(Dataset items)
*** Block opens ***
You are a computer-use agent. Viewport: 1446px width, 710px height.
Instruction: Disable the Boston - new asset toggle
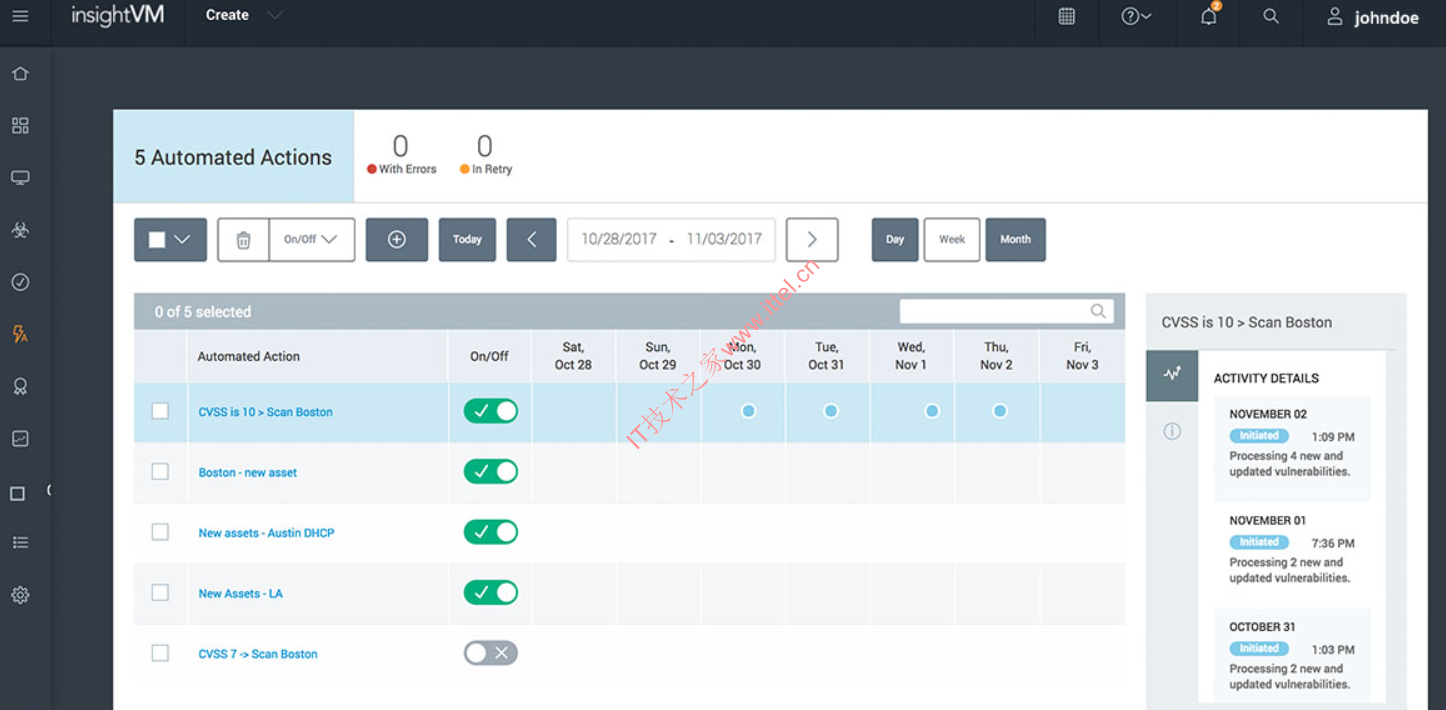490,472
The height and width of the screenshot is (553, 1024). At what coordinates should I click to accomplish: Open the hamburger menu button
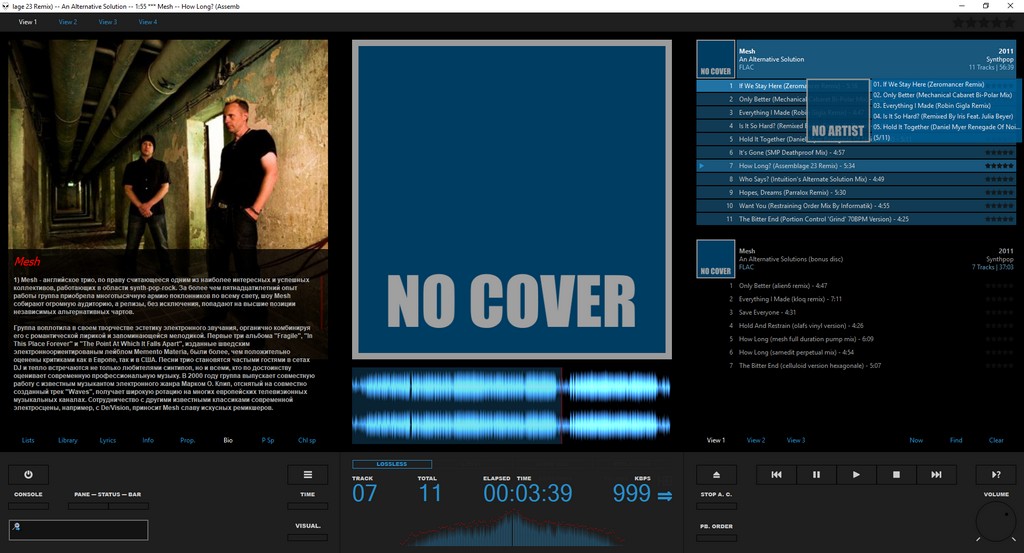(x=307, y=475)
*** Block closes ***
With the images excluded, reproduce the data above precisely as written.

You are a computer-use agent. Viewport: 1446px width, 710px height.
Instruction: Disable the Boston - new asset toggle
490,472
The height and width of the screenshot is (553, 1024). At what coordinates should I click to accomplish: Open the hamburger menu button
(x=307, y=475)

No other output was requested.